Nowadays it’s becoming ever easier for us to identify with the Psalmist’s sentiments about the world outside the Temple; where God is not known, or loved, or worshipped; where, on the contrary, those who are faithful to him are likely to be mocked and ridiculed, or actively persecuted, legislated against, marginalised, excluded. Somehow every Christian is called to carry about with him, even amid a toxic environment, his love for God, his longing for heaven, his ceaseless prayer, his desire to be always and inseparably with Christ.
In today’s Gospel Jesus, for reasons that are not explained, steps outside Israel and into pagan territory. There he encounters a woman who is called a Canaanite. For the contemporary Jews, the very word “Canaanite” was fraught with negative resonance. Canaanites could almost be defined as enemies of God and of Israel; people polluted by the worship of idols, and child sacrifice; people who inhabited the archetypal region of darkness and of death.

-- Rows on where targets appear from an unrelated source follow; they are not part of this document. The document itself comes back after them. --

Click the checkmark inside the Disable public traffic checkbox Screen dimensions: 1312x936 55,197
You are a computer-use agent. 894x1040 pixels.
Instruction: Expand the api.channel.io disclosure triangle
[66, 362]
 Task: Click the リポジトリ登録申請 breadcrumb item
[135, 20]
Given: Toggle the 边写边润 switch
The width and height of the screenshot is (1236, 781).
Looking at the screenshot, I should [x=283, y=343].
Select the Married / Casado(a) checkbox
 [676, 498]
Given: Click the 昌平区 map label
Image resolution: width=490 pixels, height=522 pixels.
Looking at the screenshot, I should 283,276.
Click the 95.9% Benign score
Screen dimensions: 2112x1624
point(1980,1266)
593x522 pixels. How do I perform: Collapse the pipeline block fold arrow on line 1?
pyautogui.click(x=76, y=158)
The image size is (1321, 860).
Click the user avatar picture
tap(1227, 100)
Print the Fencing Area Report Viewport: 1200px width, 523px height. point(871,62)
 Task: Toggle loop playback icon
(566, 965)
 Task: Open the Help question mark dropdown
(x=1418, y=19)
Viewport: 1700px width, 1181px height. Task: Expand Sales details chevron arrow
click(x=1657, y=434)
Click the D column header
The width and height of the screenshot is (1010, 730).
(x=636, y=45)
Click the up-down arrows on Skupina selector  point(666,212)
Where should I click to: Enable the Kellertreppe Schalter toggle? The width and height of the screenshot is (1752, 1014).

Out came Jesus, says the Greek text, and out came a Canaanite woman; and they met. A pagan, an outsider, having no rights whatever among God’s holy people, she nevertheless addresses Jesus by his Messianic title, Son of David. No fewer than three times she gives him the divine title “Lord”, and she prays the prayer of the pious Jew: κύριε ἐλέησόν - Lord have mercy on me! And three times St. Matthew gives the response beginning with the Greek word οὐκ - not! Not a word did he answer; I was not sent; it’s not good to take the children’s bread.
But boldly and also humbly the woman perseveres, and she receives high praise from Jesus. As if in wonder and joy he cries out: O woman, great is your faith! We’re reminded of a similar cry when he was confronted by the faith of a pagan Centurion : I have not found such faith in all Israel! (8:10). And we, who read the story, are encouraged to persevere in our prayer, in asking God for what we need, even if at first we seem to be rebuffed, to get nowhere, to meet only discouragement and disappointment. In the context of our Monastic Experience Weekend, we monks continue with insistence to ask the Lord to send us new vocations: because our need, and the need of the whole Church, is very great.
Had she known the Psalm we sang for today’s Introit, the Canaanite woman of the Gospel would surely have said: “I had rather lie down at my master’s feet, underneath his table, eating whatever crumbs he happens to let fall, than sit in the company of Princes at their sumptuous banquets”. And we, who aspire to imitate her perseverance and her humility, and her faith, and the high favour she enjoyed with the Lord, we come now precisely as those who by baptism enjoy the status of children. We are invited to partake of more than mere crumbs thrown down; more by far than any earthly feast. No: we are offered now the Bread of Angels, the food of life, the medicine of immortality, the pledge of eternal glory. We come now to receive Jesus himself, in his Body and his Blood: given to us, in order to sustain us on our pilgrim way towards our heavenly homeland.